El crédito estaría destinado a un universo de 102 obras potenciales.
Pero la decisión final la tomaría el Gobierno, y en un año electoral.
Por eso, piden etiquetarlas y que no queden libradas a criterios políticos o electorales.
El crédito se pagaría en 20 años, y según Sefiplan es una potenciación del FAFEF y no impactaría en el techo financiero del estado.
El estado se reserva la posibilidad de pedir dos años de gracia antes de pagar el principal.
La discusión apenas comienza y MORENA presiona para que sus diputados voten en contra.
(La Opinión)
El gobernador del estado Carlos Joaquín presentó una iniciativa de decreto que permitiría al estado obtener un endeudamiento por hasta 820 millones de pesos a pagar en 20 años, los cuales serían íntegramente dedicados a diversas obras públicas.
Sin embargo, la iniciativa ya causó polémica.
Primero por el monto y el plazo de pago. Se trataría de aumentar en alrededor de 4% la actual deuda pública del estado, y comprometer por 20 años hasta el 25% del Fondo de Aportaciones para el Fortalecimiento de las Entidades Federativas.
Según la presentación que hizo el estado, en caso de contratarse de inmediato, se empezaría a pagar alrededor de 5 millones de pesos mensuales desde enero de 2021 hasta terminar pagando casi 8 millones de pesos en diciembre de 2040.
El estado se reserva la posibilidad de pedir dos años de gracia antes de pagar el principal.
Esos mismos datos dicen que el impacto sobre el FAFEF sería manejable. Y la Sefiplan asegura que al tratarse de un esquema de potenciación del Fondo, no se considera deuda pública según la Ley de Disciplina Financiera.
Sin embargo, se trata al fin de recursos que hay que pedir prestados y devolver.
El destino de los recursos también genera polémica. En ese punto, el estado dijo que será una forma de “fomentar la inversión pública productiva” para mover la economía, y presentó un listado de 102 obras públicas probables.
Dice que los recursos se invertirán, “hasta donde alcancen”, en algunas de esas obras.
Entre esas obras se encuentran, por ejemplo, la repavimentación en Cozumel por 25 millones de pesos; el Proyecto Corazón, en la misma isla, por 20 millones; pavimentación en Bacalar (29 MDP), pavimentación en Carrillo Puerto (18 MDP); rehabilitación del Parque Punta Sur en Isla Mujeres (8.6 MDP); rehabilitación del camino Cafetal Mahahual (65 MDP) rehabilitación del camino Kantunilkin Chiquilá (60 MDP) construcción de la primera etapa del Parque de la Equidad en Cancún (250 MDP) o mejoramiento del malecón Chetumal (140 MDP), entre otros.
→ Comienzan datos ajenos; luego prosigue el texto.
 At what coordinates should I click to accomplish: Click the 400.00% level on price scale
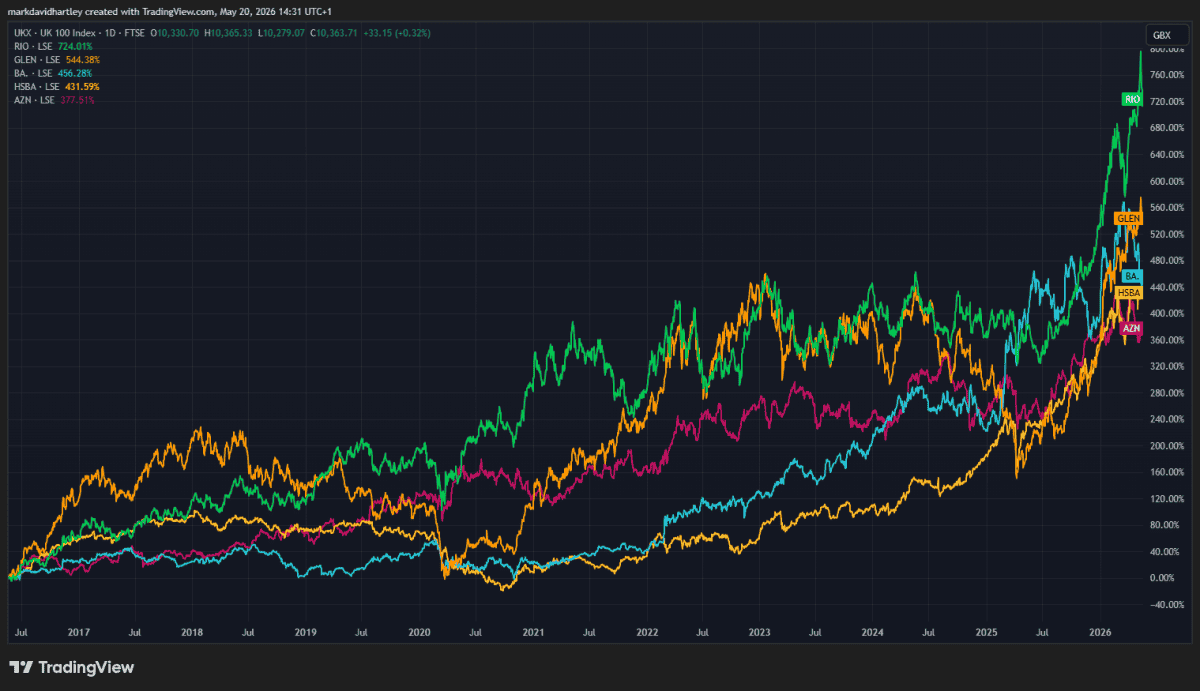click(x=1166, y=314)
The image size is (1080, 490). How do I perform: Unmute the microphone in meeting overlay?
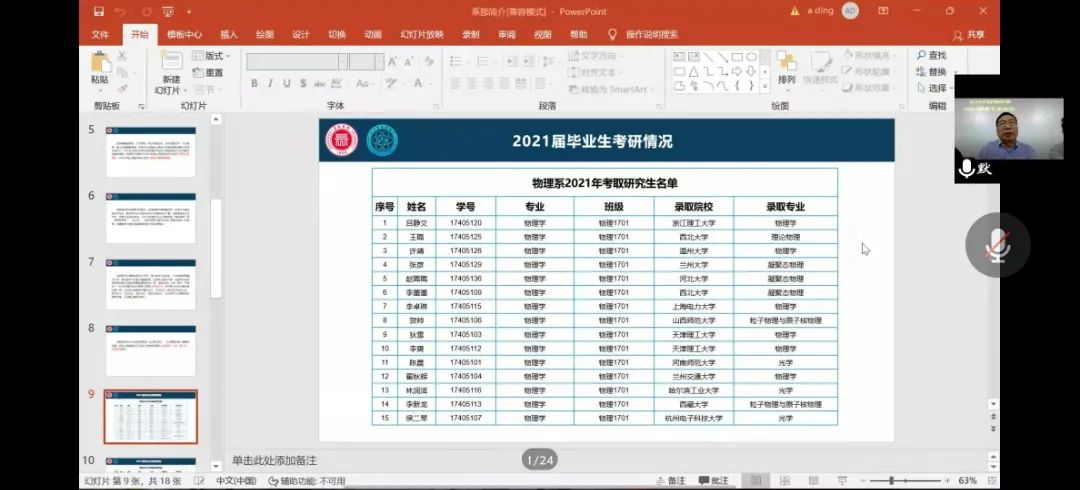(997, 243)
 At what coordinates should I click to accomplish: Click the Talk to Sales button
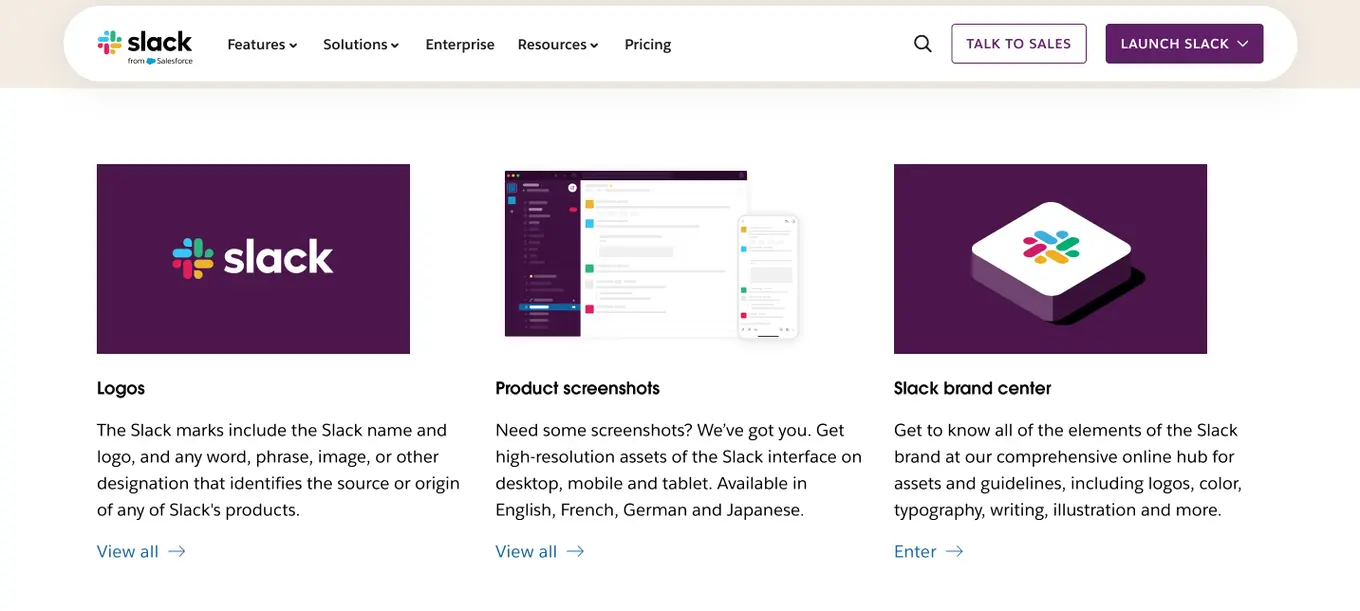pyautogui.click(x=1019, y=43)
Sin embargo, se trata de un listado de obras demasiado amplio y que permitiría que el Estado invierta de manera arbitraria. No hay dinero etiquetado para obras específicas.
En la primera reunión sobre el tema que tuvo la Comisión de Hacienda del Congreso este miércoles, el diputado verde ecologista José de La Peña pidió que se busque un esquema para etiquetar los recursos en las obras específicas, y que se distribuya equitativamente en los municipios, para que no se decidan inversiones por motivos políticos o electorales.
Como era lógico, en la exposición de motivos el Gobierno pone a la crisis por Covid como la principal razón para buscar un crédito.
Incluso presenta alguna cifras de los costos de la pandemia en 2020. 86.7 millones en reconversión hospitalaria; 407.3 millones para más de 613 mil apoyos alimentarios; 22.8 millones de apoyos de gas, y 37.5 millones en subsidios de luz.
Si bien MORENA presiona a sus diputados para que no aprueben ese crédito, lo cierto es que el partido está dividido, al igual que los aliados de la 4T.